Sam Bankman-Fried is ‘under supervision’ in Bahamas, looking to flee to Dubai
After denying rumors that he fled to Argentina over the weekend, SBF was said to be under supervision in the Bahamas alongside FTX executives Gary Wang and Nishad Singh. A source familiar with the matter informed Cointelegraph that it would be difficult for the trio to leave the country on their own accord. The same source, who chose to remain anonymous, also claimed that Alameda Research CEO Caroline Ellison was trying to flee to Dubai to avoid extradition to the United States. Despite trying to convey a modest lifestyle to the public, SBF lives in a $40 million penthouse in the Bahamas.
FTX fallout continues: BlockFi reportedly mulling bankruptcy, SALT pauses withdrawals and deposits
The fallout from the FTX debacle was both immediate and devastating as Bitcoin lender BlockFi halted platform activity, leading to credible rumors that it was on the verge of bankruptcy. In an official update to clients on Nov. 14, BlockFi said it had “significant exposure” to FTX and its affiliated companies. Meanwhile, crypto lending company SALT also disclosed this week that it was halting platform activity, including pausing all deposits and withdrawals, due to the FTX contagion. As Cointelegraph reported, SALT CEO Shawn Owen has denied allegations that his company was “going bust.” But, things don’t look good for SALT users at the moment.
Genesis Global halts withdrawals citing ‘unprecedented market turmoil’
On Nov. 16, the FTX contagion spilled over into the institutional markets as liquidity provider Genesis Global announced a temporary suspension of withdrawals due to “unprecedented market turmoil.” Genesis Global isn’t a household name in crypto, but it does provide liquidity to Grayscale’s Bitcoin Investment Trust, which currently has over $20 billion in net assets.
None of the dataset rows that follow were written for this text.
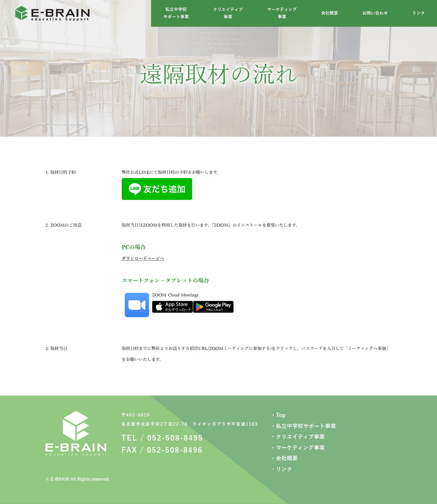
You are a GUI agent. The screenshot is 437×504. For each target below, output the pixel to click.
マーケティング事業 (282, 13)
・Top (278, 415)
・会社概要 (284, 458)
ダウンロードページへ (143, 259)
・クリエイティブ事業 (297, 437)
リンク (418, 13)
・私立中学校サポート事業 (303, 426)
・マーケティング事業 (297, 448)
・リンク (281, 469)
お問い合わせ (375, 13)
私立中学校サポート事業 (176, 13)
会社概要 (330, 13)
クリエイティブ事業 (228, 13)
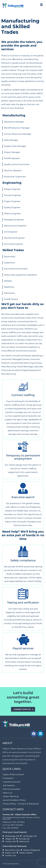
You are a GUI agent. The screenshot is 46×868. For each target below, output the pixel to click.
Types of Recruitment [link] (13, 774)
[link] (13, 5)
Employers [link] (8, 778)
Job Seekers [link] (9, 785)
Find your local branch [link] (15, 832)
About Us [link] (7, 793)
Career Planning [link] (10, 796)
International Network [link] (15, 846)
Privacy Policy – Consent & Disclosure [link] (21, 804)
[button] (41, 5)
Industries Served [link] (11, 782)
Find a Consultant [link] (12, 789)
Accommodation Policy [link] (14, 800)
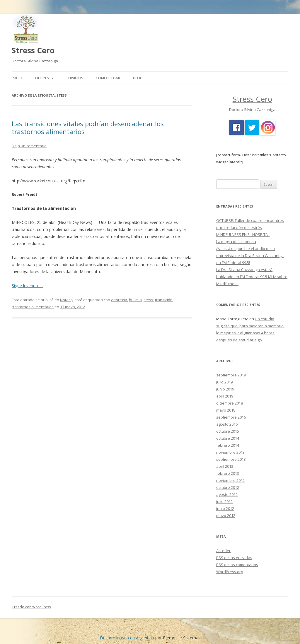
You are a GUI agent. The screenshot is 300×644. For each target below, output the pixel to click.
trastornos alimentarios (33, 307)
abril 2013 (225, 466)
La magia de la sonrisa (236, 242)
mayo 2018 (226, 410)
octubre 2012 (228, 487)
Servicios (75, 78)
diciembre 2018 (229, 403)
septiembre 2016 (231, 417)
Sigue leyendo (28, 285)
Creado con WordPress (31, 607)
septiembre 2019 (231, 375)
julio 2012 (224, 501)
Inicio (17, 78)
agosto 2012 (227, 494)
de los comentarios (237, 565)
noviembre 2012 (230, 480)
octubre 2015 (228, 431)
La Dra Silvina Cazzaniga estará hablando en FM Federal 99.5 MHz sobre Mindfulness (252, 277)
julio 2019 (224, 382)
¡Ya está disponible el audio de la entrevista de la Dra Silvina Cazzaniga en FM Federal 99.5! (250, 256)
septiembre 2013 (231, 459)
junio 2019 (225, 389)
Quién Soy (44, 78)
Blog (138, 78)
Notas (65, 300)
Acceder (223, 551)
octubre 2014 (228, 438)
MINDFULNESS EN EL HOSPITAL (243, 234)
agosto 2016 (227, 424)
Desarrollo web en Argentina (127, 638)
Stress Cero (33, 50)
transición (164, 300)
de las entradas (234, 558)
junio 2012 (225, 508)
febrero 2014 (228, 445)
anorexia (119, 300)
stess (148, 300)
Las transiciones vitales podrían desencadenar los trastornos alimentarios (88, 127)
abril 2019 (225, 396)
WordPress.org (229, 572)
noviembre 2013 (230, 452)
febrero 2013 (228, 473)
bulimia (135, 300)
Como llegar (108, 78)
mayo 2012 (226, 515)
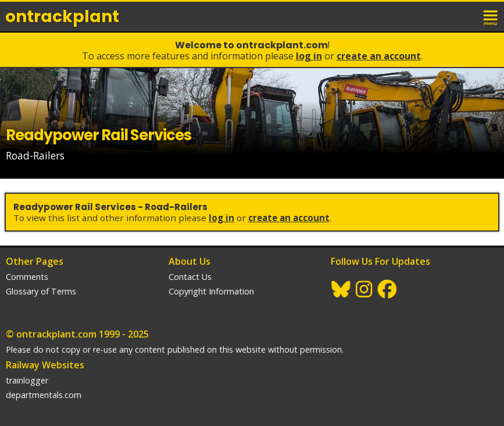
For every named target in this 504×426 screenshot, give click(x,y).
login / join (466, 16)
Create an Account (378, 56)
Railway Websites (45, 365)
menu (491, 16)
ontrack (62, 16)
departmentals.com (44, 395)
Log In (309, 56)
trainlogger (27, 380)
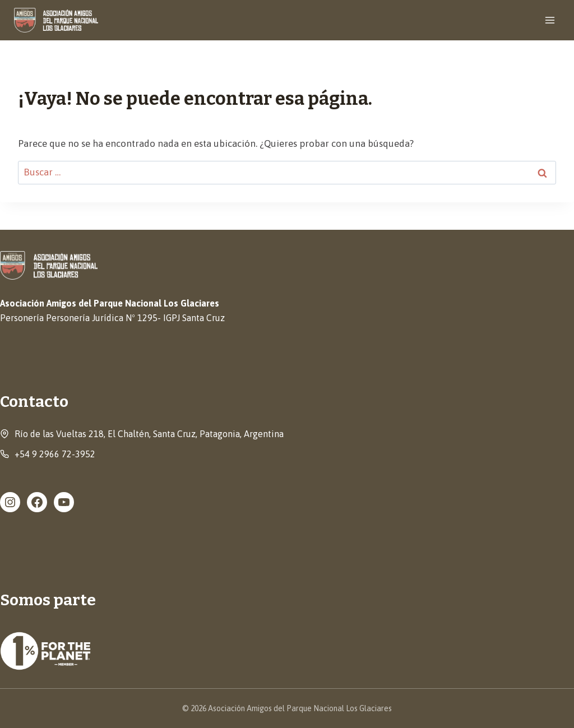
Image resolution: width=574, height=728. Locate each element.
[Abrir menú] (549, 20)
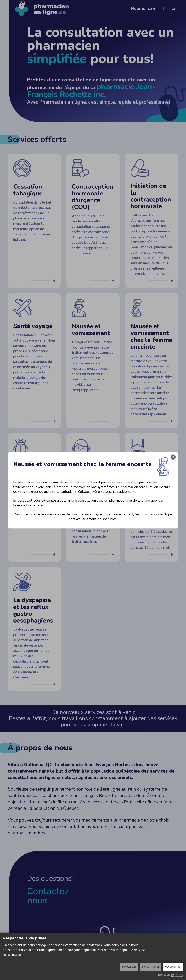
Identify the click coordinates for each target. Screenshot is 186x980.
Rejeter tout (129, 966)
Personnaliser (151, 966)
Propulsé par (170, 975)
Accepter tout (173, 966)
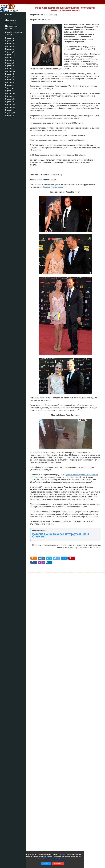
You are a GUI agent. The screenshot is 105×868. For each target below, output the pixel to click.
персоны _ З (9, 57)
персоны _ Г (9, 46)
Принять (46, 864)
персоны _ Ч (10, 101)
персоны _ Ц (10, 99)
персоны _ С (10, 85)
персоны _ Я (10, 115)
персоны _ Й (10, 63)
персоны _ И (10, 60)
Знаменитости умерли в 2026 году (14, 33)
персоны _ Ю (10, 113)
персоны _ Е (9, 52)
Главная (8, 14)
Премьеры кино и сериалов (12, 27)
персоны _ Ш (10, 104)
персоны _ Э (10, 110)
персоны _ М (10, 71)
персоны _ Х (10, 96)
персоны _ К (10, 65)
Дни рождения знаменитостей (10, 21)
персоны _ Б (10, 40)
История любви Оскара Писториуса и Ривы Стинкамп (61, 535)
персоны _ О (10, 76)
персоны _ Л (10, 68)
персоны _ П (10, 79)
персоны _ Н (10, 74)
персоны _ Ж (10, 54)
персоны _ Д (10, 49)
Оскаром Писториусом (52, 187)
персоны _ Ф (10, 93)
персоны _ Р (10, 82)
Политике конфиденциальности (56, 858)
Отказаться (58, 864)
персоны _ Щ (10, 107)
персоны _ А (10, 38)
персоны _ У (10, 90)
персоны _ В (10, 43)
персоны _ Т (9, 88)
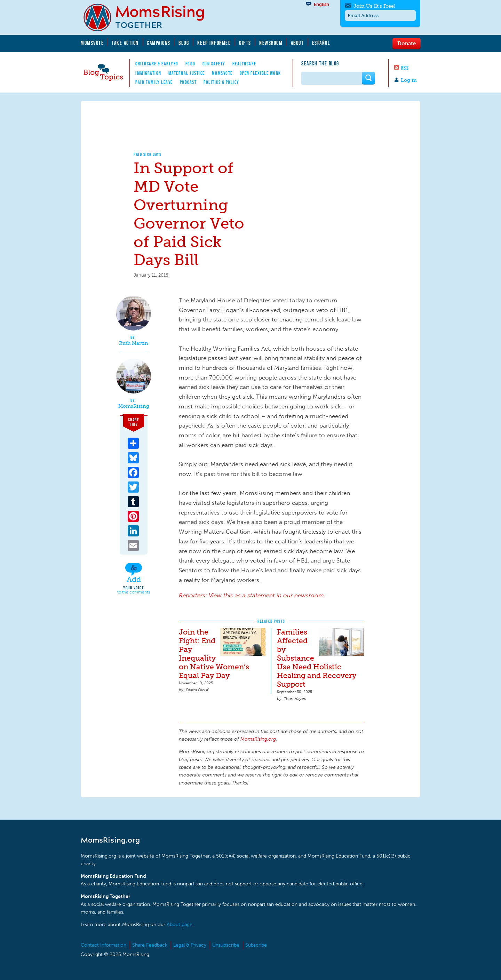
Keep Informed (214, 43)
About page (180, 924)
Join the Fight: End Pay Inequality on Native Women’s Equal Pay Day (214, 654)
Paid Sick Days (147, 154)
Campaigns (159, 43)
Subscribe (256, 945)
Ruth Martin (134, 343)
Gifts (245, 43)
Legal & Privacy (189, 945)
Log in (409, 80)
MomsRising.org (148, 17)
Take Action (125, 43)
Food (190, 64)
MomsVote (92, 43)
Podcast (188, 82)
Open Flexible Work (260, 73)
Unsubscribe (226, 945)
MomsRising (134, 406)
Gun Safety (214, 64)
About (297, 43)
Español (321, 43)
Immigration (148, 73)
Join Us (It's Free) (374, 6)
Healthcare (244, 64)
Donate (406, 43)
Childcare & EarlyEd (157, 64)
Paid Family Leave (154, 82)
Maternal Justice (187, 73)
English (321, 4)
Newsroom (271, 43)
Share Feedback (150, 945)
Genesis managed to weather the Three Arrows Capital collapse earlier this year, having since filed a $1.2 billion claim against the failed hedge fund. It’s unclear whether Genesis will survive the FTX meltdown, as it had $175 million worth of funds stuck on the exchange.
FTX bankruptcy freezes millions worth of crypto company funds
In addition to BlockFi, SALT and Genesis Global, several companies were left holding the bag on FTX’s bankruptcy. Hedge fund Galois Capital is said to have as much as $50 million worth of crypto stuck on FTX. New Huo Technology, which owns the Hong Kong crypto exchange Hbit, has been unable to withdraw $18.1 million of digital assets from FTX. Nestcoin, a Nigerian Web3 startup, has reported similar problems but didn’t disclose how much money was locked up on SBF’s exchange. FTX touched every corner of the cryptocurrency market, leaving millions of people exposed. More details will come to light in the coming weeks and months.